→ Requirements
Reproduce every line of text in the entries below word for word, omitting the pictures.

>> Begin

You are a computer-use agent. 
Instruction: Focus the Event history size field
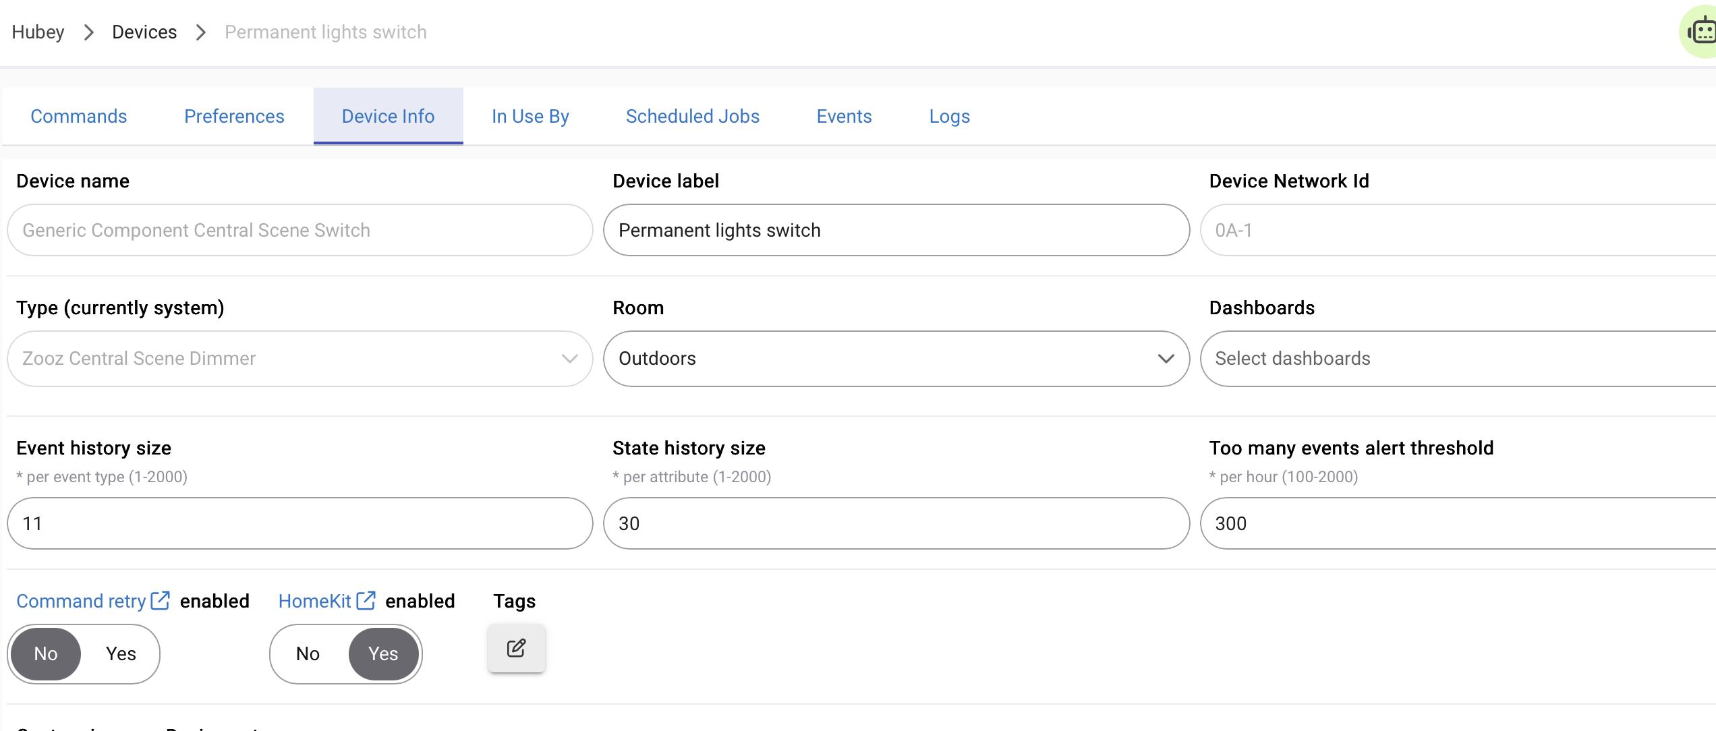tap(299, 523)
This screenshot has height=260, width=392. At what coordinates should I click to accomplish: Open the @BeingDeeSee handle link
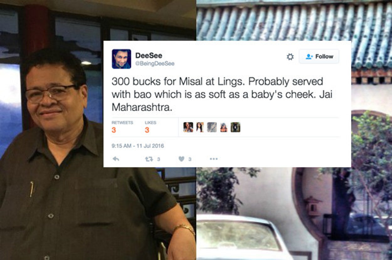(155, 64)
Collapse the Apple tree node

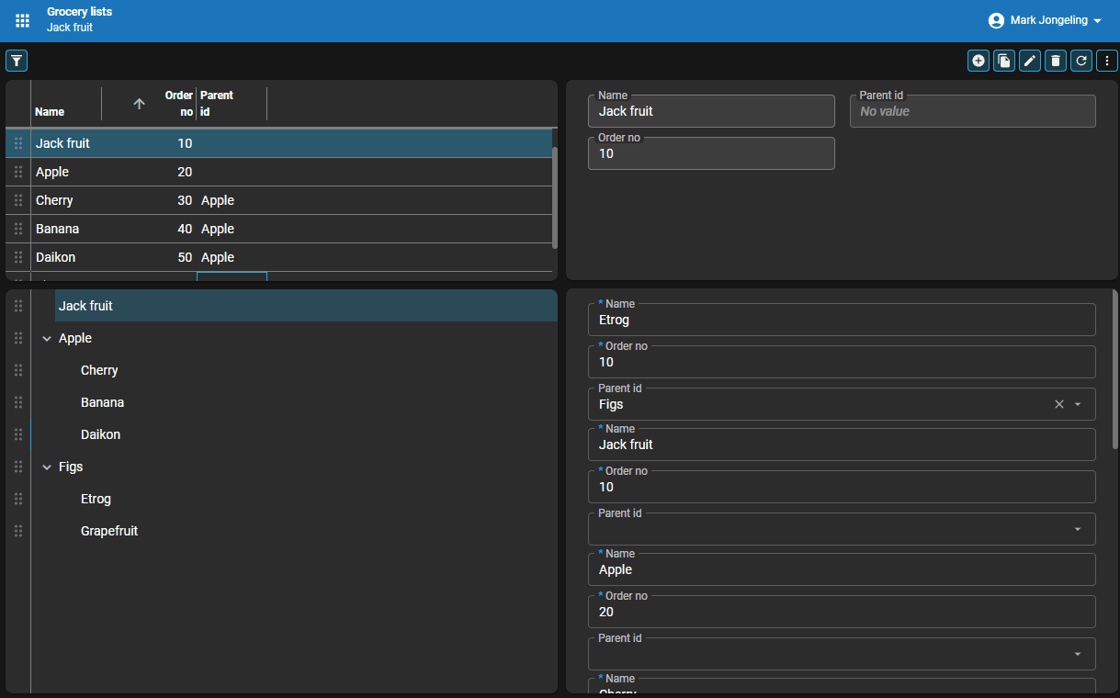tap(47, 339)
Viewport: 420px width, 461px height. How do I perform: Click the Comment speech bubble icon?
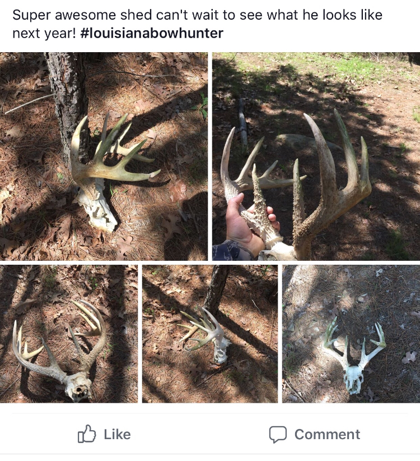pos(278,434)
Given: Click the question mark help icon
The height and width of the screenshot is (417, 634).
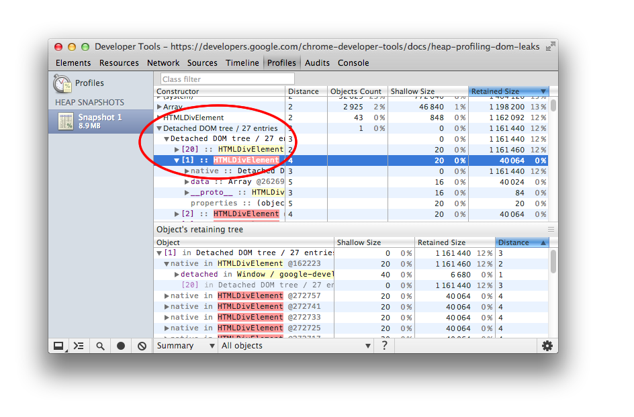Looking at the screenshot, I should (x=384, y=345).
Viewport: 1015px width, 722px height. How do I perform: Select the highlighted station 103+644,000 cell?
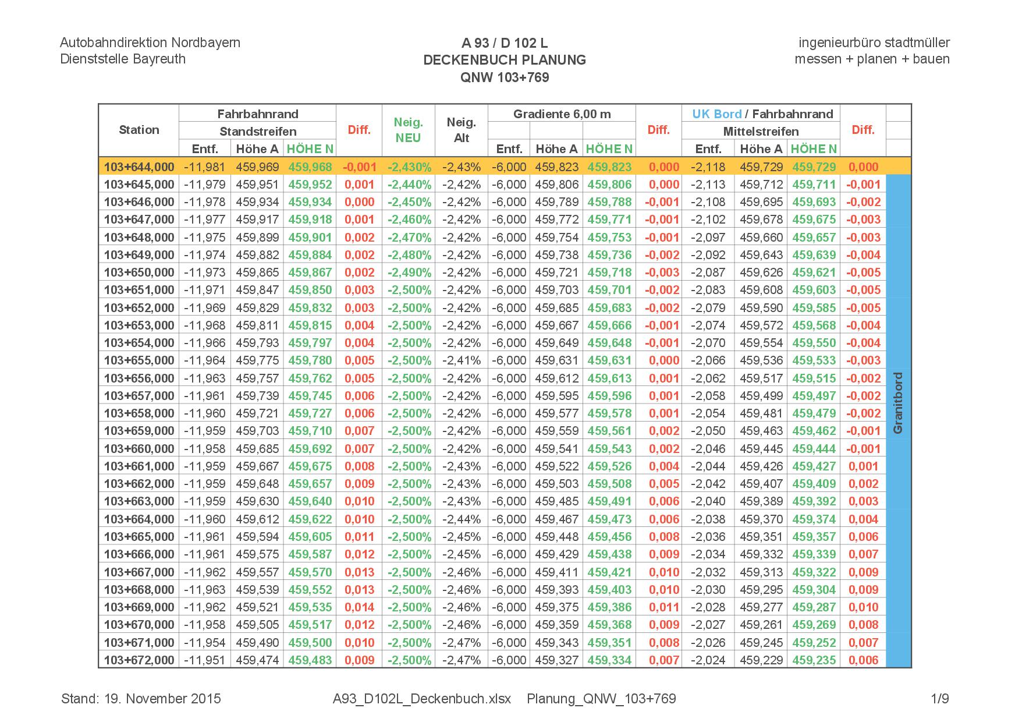139,167
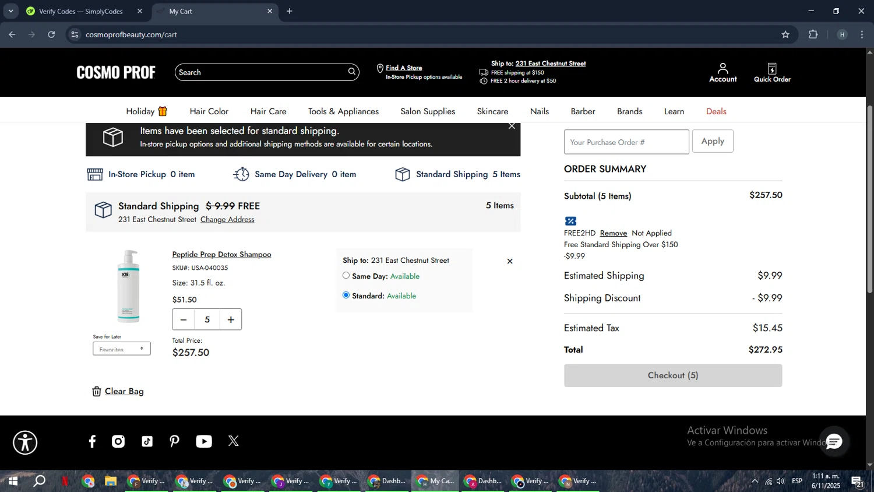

>> End

→ The answer
You are a computer-use agent. 
Instruction: Focus the Event history size field
tap(299, 523)
This screenshot has height=260, width=392. At what coordinates should I click to accomplish: Open the @BeingDeeSee handle link
(155, 64)
Collapse the Apple tree node

tap(47, 339)
Viewport: 420px width, 461px height. How do I perform: Click the Comment speech bubble icon?
pos(278,434)
Given: Click the question mark help icon
The height and width of the screenshot is (417, 634).
Looking at the screenshot, I should (x=384, y=345).
Viewport: 1015px width, 722px height. How do I perform: Select the highlighted station 103+644,000 cell?
139,167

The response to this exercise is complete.